The Declaration of Covenants, Conditions and Restrictions is a lengthy document that addresses the overall structure of the development, specifics as to what land is subject to operation within the guidelines of the governing documents and what parts of the community are considered to be common areas owned by the HOA.
The CC&R’s also specify the Homeowners Association’s right to enforce and define the roles and responsibilities of each member. All owners must comply with the rules, restrictions, limitations, conditions and terms found within the CC&R’s. As an owner or potential member of an Association, reviewing the CC&R’s will provide insight into your rights and responsibilities. For example, you may learn that your CC&R’s contain restrictions on having visible satellite antennas or that your lawn must be mowed once per week.
Most CC&R’s also specify the procedure for amendments or changes to the community and how the original terms have been modified, especially for a development that is older. Generally, state law requires the CC&R’s to be recorded in the county where the community is located, and a copy of the CC&R’s must be provided to an owner or potential owner prior to making a purchase within the development.
Rules and Regulations:
Some general rules and regulations may be included within the CC&R’s, but the HOA often creates a separate and more specific rules and regulations. The Association’s discretion to implement a rules and regulations document may be contingent upon state or federal law and must not conflict with the terms of the CC&R’s.

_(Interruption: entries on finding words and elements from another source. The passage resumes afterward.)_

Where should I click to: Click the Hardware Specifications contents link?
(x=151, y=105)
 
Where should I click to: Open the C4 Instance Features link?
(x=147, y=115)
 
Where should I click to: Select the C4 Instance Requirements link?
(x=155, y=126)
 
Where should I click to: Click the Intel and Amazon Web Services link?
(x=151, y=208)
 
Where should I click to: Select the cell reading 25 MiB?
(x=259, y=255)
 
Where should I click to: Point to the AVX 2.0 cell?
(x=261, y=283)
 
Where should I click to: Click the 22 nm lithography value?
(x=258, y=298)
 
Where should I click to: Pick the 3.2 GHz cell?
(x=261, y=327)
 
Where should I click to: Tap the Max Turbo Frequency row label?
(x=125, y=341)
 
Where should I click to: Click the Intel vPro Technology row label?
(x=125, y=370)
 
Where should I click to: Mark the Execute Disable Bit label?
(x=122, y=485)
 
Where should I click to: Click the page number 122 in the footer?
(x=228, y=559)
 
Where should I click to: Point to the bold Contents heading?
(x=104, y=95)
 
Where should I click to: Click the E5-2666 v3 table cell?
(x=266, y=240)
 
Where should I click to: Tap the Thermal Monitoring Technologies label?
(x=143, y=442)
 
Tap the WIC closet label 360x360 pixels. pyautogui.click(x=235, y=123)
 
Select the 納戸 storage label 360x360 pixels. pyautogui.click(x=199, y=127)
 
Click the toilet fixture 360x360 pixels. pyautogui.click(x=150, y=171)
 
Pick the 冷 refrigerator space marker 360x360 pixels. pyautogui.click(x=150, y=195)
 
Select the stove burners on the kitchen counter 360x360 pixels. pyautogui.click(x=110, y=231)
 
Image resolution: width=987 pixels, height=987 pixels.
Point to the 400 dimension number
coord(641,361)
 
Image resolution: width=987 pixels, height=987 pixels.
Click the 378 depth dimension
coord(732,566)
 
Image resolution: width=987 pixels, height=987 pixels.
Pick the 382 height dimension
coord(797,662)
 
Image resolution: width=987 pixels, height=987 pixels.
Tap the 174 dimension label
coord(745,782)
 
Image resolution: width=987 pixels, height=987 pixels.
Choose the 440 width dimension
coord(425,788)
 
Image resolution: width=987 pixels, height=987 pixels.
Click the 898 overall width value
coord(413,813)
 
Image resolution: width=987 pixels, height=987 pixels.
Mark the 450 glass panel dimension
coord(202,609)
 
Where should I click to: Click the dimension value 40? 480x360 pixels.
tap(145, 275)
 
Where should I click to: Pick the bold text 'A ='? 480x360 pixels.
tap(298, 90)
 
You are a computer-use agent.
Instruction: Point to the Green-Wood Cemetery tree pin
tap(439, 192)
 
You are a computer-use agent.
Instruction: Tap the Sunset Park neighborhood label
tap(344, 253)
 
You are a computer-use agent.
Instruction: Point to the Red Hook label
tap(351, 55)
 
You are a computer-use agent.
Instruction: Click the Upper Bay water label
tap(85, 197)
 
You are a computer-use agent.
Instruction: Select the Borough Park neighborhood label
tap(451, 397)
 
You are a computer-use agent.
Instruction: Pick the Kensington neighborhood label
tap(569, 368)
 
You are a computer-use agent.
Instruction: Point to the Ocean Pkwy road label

The rules and regulations provide specific details regarding things like trash in yards, prohibiting cars being parked along the street after dark, the number of swimmers allowed in the pool or the height limit of a fence. Because the Association is there to do what’s best for the community and the common good to maintain value in the development, these rules and regulations can sometimes create controversy and may be the cause of disputes between the HOA and the members.
A potential buyer should familiarize themselves with the rules and regulations in order to have a clear understanding of whether or not they can live by them before purchasing a home in the development. If owners are not allowed to have dogs over 20 pounds, it would be quite devastating to realize you won’t be able to take your beloved Labrador to your new home, for example.
As a general rule, if you have questions or concerns about the governing documents of your current or future Association, contact your community representative. Trying to make sense of being a homeowner in a planned community can be overwhelming and vary from state to state, but having a clearer picture of what you need to know can make your experience much more pleasant.